The US embassy and the US military, which have focused on instilling rule of law in Iraq, have been silent on the issue.
Key political bloc pummels Maliki over torture
The Sadr movement, the most powerful member of a Shiite political bloc that had contemplated joining forces with Maliki’s State of Law coalition, lashed out over the torture allegations.
"What has the government brought us in the past four years except prisons and new graves?" Sadr official Hazem Al-Araji told Al-Sharqiya television network.

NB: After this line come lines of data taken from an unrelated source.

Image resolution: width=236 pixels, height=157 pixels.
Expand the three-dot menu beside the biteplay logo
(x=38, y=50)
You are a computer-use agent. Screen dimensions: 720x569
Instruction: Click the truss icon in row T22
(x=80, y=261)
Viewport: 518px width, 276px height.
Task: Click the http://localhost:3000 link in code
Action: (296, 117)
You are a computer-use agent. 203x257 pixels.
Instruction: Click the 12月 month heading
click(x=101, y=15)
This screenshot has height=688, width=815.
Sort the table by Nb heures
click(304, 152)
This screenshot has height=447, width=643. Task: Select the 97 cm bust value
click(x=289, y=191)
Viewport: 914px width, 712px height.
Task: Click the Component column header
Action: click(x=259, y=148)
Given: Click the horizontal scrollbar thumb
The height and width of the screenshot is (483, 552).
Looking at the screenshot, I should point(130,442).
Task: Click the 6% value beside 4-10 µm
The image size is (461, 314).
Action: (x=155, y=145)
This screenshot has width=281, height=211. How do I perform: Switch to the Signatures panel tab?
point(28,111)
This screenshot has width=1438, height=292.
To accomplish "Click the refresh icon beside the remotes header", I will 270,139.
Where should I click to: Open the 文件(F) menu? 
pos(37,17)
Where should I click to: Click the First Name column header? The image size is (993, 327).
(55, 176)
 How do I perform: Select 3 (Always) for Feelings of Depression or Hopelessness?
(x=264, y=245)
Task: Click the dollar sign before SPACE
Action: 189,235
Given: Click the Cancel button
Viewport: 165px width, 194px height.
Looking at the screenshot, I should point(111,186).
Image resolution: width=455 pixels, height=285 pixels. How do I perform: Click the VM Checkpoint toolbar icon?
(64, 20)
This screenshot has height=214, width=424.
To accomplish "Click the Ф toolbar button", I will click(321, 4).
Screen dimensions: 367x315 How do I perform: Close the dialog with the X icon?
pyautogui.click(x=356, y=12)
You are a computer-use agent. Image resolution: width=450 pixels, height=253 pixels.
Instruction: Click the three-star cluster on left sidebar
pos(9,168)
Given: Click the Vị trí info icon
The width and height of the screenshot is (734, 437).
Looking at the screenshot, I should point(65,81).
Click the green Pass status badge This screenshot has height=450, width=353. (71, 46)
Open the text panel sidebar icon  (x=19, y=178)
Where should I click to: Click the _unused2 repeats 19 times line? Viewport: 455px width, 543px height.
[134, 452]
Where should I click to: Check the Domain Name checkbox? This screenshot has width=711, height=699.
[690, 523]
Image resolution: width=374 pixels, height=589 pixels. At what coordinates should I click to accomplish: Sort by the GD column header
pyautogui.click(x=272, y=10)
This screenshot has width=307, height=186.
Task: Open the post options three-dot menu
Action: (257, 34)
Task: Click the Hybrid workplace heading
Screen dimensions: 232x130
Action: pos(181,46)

Maliki’s State of Law coalition emerged from the March 7 elections with 89 seats in the 325-seat parliament, two behind that of secular Shiite challenger Ayad Allawi. Leaders of the four main political blocs have been jockeying for position in preliminary talks to form a governing coalition.
An appeals panel last week agreed to Maliki’s challenge of the Baghdad votes – more than 20 percent of the national total. The ruling, coming after statements by UN and US officials that the elections had appeared free of wide-spread fraud, has sparked accusations of political pressure on the judiciary. On Monday, US Ambassador Christopher Hill said the judiciary was being "tested" by political pressure and indicated it may be failing the test.
A copy of the Independent High Electoral Commission (IHEC) ruling obtained by The Christian Science Monitor said the three-member panel decided to order the recount after statements submitted by the prime minister from 10 IHEC employees saying they had witnessed numerous violations not investigated by their superiors.
The panel also said it believed the size and complexity of the election made for a strong possibility of error – another factor in its decision.
Allawi's two-seat lead likely to be affected
Iyad Allawi, whose Iraqiya list is leading in the election results, on Wednesday demanded new elections and an internationally sanctioned caretaker government if winning candidates were barred from taking office.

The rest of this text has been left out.